**ASSIGNED TASK**
Your output must reproduce all the records below precisely and contain no pictures.

* * * * * * *

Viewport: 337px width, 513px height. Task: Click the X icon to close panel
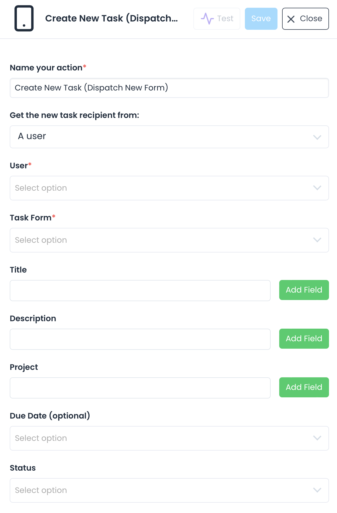click(x=291, y=19)
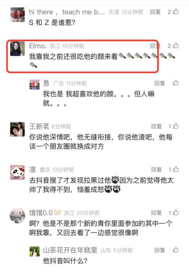The width and height of the screenshot is (189, 272).
Task: Like Elmo.'s comment with thumbs-up
Action: coord(176,45)
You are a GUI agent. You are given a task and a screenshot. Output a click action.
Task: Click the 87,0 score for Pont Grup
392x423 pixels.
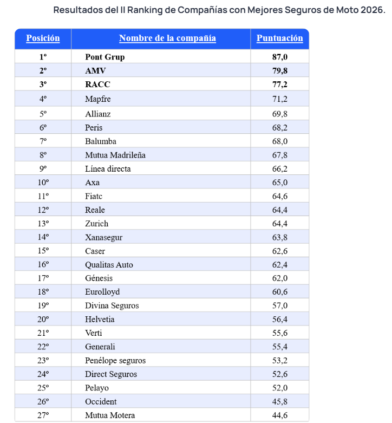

* * * * * * *

**ANSWER SPACE**
Viewport: 337px width, 513px height. Task: Click the X icon to close panel
click(x=291, y=19)
The width and height of the screenshot is (189, 272).
Task: Like Elmo.'s comment with thumbs-up
Action: coord(176,45)
You are a GUI agent. You are given a task and a screenshot. Output a click action.
Task: Click the 87,0 score for Pont Grup
392x423 pixels.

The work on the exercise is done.